Although I can’t credit my love for cooking to her, she was quite possibly the most ingenious cook I’ve met, maybe all mother’s mothers are. Something about that time and that era. She had a small wooden pantry for a refrigerator that she would keep under lock and key at all times. Meats would always be fresh from the butcher, vegetables haggled for every day from the street hawkers that came by. She had a sickle for a knife, a stone slab for a grinder and a perspicacity for flavors.

While Nani would prep lunch, I was tasked with walking all over Nana (my mother’s father)’s back to help relieve his aches and pains. If I plucked his white hair, I was handsomely rewarded with chump change. There were two big mango and papaya trees in the backyard, their heavy branches drooping over the roof. In the mornings and evenings, when it was cooler, Nana and I would stand on the terrace, plucking mangoes or using a long wooden pole to knock them down. They were full grown lush trees, their palette blending the dark emerald leaves with the pale yellows and oranges of the stone fruit, with splashes of hectic red thrown in for good measure. The green unripe ones were a class apart – because we were allowed to eat them raw sprinkled with salt, lime, and chillis. Mangoes were breakfast, lunch, and dinner; mangoes were everything, and much to my father’s chagrin, they were everywhere. I remember sleeping with sticky fingers and a sticky mouth on more than one occasion.

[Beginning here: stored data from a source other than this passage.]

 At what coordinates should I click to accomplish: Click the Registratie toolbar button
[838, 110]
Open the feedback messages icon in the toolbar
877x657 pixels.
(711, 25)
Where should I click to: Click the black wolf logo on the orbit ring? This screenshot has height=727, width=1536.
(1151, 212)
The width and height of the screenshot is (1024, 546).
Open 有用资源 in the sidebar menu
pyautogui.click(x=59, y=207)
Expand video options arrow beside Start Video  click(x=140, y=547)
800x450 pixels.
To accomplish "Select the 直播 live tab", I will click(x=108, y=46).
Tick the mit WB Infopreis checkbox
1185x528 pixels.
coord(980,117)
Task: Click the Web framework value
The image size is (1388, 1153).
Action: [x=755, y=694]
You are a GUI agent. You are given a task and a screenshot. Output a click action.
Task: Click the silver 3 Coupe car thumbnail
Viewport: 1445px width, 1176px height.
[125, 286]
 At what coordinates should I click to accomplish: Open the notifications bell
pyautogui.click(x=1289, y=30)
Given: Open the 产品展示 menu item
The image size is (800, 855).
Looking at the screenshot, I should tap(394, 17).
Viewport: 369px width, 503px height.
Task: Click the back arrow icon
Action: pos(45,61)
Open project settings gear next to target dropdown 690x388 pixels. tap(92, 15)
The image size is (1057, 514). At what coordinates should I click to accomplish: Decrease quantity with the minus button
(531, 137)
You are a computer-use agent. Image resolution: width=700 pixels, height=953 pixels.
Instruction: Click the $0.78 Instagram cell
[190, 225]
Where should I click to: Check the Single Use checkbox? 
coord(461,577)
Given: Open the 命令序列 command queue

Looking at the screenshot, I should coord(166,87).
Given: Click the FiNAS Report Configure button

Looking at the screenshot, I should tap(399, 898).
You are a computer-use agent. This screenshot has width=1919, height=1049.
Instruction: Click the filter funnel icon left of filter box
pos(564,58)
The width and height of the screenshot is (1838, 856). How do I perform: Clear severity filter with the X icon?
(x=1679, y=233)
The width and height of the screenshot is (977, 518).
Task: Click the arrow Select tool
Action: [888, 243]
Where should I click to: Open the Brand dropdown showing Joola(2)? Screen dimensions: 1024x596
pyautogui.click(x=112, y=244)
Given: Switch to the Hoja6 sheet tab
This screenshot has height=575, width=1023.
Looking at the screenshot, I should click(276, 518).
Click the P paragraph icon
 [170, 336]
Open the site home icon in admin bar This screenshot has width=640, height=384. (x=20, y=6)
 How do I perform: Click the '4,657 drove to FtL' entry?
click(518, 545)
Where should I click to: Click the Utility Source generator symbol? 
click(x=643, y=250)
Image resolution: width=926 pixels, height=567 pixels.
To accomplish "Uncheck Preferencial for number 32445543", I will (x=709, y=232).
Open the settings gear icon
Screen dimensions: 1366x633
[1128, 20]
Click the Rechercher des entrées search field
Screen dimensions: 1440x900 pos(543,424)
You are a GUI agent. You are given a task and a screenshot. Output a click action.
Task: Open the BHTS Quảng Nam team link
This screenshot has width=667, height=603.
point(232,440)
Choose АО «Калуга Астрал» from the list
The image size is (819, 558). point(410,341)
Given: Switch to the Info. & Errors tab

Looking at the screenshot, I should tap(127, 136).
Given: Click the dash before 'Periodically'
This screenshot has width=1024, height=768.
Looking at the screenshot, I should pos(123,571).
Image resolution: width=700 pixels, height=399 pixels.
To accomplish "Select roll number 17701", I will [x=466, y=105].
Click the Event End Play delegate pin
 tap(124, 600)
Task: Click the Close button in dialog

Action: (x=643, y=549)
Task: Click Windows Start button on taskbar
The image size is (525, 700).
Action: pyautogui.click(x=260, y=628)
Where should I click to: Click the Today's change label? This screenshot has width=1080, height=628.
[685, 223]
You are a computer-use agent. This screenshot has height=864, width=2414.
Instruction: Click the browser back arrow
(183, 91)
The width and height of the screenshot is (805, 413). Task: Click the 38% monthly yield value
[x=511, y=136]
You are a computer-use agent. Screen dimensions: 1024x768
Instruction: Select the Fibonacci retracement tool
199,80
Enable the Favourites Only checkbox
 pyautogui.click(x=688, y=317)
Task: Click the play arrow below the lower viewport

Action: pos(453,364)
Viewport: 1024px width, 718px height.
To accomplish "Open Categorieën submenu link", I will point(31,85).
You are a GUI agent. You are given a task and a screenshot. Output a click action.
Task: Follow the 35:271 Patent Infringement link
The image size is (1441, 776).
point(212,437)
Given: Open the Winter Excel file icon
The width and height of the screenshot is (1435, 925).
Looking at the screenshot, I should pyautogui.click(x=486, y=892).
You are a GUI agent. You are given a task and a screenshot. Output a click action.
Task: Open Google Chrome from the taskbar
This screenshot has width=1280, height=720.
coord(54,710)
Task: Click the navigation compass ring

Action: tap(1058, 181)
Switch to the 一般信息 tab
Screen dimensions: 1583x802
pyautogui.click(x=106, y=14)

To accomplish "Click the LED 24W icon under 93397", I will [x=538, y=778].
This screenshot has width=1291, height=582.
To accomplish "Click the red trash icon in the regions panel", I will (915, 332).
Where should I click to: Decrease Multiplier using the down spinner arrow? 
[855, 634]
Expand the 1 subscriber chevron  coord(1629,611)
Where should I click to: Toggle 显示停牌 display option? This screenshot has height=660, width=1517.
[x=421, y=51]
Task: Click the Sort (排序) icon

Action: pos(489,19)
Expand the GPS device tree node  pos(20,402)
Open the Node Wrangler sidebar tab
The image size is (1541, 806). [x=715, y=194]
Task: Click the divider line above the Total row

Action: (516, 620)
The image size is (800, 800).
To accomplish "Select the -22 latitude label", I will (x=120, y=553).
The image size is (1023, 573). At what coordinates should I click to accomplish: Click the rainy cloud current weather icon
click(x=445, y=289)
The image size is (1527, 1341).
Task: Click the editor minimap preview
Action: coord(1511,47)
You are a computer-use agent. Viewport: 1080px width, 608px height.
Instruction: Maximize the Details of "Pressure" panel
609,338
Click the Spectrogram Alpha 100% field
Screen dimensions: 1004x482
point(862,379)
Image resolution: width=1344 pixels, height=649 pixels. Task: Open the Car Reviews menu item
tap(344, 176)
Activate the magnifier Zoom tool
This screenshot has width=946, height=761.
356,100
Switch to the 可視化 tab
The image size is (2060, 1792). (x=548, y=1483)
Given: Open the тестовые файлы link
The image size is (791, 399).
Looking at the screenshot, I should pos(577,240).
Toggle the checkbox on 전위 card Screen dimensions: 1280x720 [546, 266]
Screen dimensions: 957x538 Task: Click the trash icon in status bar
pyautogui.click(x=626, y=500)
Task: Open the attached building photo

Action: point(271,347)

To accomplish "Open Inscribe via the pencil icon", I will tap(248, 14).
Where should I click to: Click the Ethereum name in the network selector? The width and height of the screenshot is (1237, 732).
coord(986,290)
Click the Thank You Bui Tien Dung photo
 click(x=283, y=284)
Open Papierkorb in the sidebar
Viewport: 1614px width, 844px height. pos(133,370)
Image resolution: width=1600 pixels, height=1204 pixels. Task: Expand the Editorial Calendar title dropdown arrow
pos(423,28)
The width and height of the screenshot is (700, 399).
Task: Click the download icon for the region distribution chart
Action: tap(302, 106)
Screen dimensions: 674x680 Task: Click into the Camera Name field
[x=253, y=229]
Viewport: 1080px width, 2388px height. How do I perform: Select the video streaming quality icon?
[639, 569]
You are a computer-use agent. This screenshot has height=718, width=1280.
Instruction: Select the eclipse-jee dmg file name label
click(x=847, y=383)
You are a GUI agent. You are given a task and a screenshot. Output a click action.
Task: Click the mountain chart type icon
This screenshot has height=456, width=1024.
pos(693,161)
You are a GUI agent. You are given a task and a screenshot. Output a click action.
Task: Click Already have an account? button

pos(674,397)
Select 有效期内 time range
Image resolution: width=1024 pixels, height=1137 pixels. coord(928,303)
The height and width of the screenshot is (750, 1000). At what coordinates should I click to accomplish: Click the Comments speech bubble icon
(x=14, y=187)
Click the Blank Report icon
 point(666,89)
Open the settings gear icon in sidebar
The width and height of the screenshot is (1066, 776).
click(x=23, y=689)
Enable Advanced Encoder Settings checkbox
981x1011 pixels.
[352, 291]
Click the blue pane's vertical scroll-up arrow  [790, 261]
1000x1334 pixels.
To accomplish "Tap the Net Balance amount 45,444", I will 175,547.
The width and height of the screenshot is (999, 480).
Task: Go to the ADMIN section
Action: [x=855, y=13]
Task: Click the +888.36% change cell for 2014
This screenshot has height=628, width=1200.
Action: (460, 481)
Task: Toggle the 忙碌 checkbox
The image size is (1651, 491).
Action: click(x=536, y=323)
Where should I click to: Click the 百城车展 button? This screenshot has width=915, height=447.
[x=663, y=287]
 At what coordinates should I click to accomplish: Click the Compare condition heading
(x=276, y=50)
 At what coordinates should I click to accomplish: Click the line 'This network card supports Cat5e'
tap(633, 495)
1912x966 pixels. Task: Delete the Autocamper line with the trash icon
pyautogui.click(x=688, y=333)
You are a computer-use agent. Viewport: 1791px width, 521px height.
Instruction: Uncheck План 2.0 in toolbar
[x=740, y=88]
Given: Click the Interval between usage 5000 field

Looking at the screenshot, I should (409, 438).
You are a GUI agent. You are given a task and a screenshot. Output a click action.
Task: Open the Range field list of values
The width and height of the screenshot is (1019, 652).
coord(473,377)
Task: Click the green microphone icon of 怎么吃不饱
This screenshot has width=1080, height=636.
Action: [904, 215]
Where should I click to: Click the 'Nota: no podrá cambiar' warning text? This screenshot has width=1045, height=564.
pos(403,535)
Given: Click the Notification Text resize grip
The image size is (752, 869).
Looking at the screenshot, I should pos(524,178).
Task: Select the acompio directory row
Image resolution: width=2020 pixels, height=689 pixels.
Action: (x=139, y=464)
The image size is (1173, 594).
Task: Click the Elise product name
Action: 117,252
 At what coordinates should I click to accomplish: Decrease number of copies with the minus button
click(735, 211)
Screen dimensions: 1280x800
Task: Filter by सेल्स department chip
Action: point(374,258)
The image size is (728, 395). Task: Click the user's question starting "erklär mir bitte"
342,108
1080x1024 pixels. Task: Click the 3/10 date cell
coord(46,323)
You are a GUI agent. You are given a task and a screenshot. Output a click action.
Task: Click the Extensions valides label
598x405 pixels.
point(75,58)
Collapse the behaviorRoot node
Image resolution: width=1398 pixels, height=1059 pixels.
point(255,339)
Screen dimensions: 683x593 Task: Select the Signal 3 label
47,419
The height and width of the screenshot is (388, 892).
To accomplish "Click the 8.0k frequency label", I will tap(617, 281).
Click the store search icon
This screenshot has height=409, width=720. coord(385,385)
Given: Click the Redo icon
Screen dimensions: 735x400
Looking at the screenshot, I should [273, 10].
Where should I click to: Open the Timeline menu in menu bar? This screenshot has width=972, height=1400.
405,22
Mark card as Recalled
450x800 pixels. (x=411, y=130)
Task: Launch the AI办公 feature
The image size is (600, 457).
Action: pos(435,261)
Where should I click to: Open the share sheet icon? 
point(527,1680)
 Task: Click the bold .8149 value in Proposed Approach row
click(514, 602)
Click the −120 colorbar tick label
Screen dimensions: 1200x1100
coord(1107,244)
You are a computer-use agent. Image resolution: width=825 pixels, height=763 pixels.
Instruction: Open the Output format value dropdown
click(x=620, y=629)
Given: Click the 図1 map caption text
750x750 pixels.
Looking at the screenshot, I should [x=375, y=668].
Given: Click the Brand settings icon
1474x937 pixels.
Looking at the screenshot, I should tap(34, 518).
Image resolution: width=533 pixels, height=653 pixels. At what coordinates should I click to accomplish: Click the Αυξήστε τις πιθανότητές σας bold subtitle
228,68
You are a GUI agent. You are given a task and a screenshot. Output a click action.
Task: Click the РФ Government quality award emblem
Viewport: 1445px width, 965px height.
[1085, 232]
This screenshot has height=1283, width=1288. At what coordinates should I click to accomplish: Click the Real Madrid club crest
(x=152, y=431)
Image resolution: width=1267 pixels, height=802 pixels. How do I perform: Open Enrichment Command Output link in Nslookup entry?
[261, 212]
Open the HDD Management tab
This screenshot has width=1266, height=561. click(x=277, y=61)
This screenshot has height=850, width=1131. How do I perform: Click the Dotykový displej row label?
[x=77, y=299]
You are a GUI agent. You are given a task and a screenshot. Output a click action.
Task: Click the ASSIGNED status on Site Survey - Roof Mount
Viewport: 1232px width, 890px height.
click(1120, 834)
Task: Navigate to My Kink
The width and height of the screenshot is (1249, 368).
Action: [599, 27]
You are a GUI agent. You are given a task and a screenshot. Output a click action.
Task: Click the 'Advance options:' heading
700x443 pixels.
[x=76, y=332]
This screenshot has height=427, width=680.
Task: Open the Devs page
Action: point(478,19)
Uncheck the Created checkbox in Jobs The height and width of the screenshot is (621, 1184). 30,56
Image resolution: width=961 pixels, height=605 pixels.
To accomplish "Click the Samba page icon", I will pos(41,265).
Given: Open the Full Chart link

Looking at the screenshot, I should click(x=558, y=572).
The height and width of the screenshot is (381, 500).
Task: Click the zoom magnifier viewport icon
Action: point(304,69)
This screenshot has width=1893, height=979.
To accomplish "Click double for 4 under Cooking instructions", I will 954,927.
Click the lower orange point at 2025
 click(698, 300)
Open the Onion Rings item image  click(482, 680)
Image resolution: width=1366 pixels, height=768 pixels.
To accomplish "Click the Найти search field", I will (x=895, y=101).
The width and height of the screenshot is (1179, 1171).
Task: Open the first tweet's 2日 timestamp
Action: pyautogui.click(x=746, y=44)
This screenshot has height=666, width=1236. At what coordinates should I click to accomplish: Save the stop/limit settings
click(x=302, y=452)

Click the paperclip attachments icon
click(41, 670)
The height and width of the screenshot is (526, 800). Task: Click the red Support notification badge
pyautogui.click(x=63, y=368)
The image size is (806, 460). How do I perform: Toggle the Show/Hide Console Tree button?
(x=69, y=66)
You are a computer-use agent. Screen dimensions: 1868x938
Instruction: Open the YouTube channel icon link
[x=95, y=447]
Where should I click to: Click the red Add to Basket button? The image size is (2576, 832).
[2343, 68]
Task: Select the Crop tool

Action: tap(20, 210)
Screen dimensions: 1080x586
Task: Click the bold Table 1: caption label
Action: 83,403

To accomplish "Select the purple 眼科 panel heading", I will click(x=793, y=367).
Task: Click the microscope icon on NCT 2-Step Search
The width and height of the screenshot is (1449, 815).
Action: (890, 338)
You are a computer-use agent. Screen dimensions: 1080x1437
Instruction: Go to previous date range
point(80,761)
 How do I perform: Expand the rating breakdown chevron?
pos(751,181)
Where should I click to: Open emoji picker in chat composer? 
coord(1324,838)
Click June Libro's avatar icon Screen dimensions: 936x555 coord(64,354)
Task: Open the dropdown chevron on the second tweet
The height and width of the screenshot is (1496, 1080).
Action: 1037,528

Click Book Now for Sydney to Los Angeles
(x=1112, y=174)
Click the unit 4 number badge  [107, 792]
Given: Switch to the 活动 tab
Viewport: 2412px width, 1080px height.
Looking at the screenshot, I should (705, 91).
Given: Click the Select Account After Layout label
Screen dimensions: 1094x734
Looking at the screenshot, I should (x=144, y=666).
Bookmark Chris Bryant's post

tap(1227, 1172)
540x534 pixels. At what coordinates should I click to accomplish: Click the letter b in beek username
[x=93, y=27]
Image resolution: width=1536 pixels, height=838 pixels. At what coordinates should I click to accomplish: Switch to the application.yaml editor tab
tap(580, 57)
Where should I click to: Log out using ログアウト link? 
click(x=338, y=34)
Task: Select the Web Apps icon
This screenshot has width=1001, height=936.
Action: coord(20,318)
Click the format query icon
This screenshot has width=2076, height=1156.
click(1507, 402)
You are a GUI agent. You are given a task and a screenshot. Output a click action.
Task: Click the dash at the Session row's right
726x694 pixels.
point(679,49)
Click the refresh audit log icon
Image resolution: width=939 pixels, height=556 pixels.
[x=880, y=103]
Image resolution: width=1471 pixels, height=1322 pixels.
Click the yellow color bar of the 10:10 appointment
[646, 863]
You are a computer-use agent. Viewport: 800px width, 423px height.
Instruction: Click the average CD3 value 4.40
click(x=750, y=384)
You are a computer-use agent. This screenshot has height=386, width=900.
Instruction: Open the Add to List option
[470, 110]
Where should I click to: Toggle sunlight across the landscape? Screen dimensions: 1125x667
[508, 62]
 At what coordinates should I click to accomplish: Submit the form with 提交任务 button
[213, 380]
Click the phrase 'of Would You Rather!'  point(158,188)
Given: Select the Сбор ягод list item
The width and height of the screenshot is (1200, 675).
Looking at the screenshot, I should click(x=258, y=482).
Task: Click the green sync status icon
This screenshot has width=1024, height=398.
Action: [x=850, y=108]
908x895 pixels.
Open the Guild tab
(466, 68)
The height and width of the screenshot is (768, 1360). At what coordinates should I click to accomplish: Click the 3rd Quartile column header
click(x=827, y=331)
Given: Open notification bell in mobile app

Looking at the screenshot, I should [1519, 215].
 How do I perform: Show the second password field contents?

Every night, Nani would tuck us under gauzy mosquito-nets tied to four-poster beds, doing her best to keep the blood-suckers away with her filigree armor of mesh. Afterwards, she would unleash her treasure trove of gothic fairy tales that she spun softly in soothing voices every night. A different one each time, and each time I would fall asleep before the climactic end.

My summer memories are laced with sights and sounds and smells of that house, always invoking a sweet, ripe, slightly tangy memory. Mangoes, as is true for most of us, hold a special place in my heart, but more so because it takes me back to being a sticky, greedy, carefree child sitting in a shaded courtyard in my grandparent’s ancient house. A happier time.

Needless to say, cooking with mangoes has become an integral part of summer. Although mangoes are available in the supermarkets all year around, I find it imperative to celebrate seasonal fruits and vegetables when they’re in season – when they’re truly growing as nature intended them to. It also makes the anticipation that much special, a time I look forward to all year.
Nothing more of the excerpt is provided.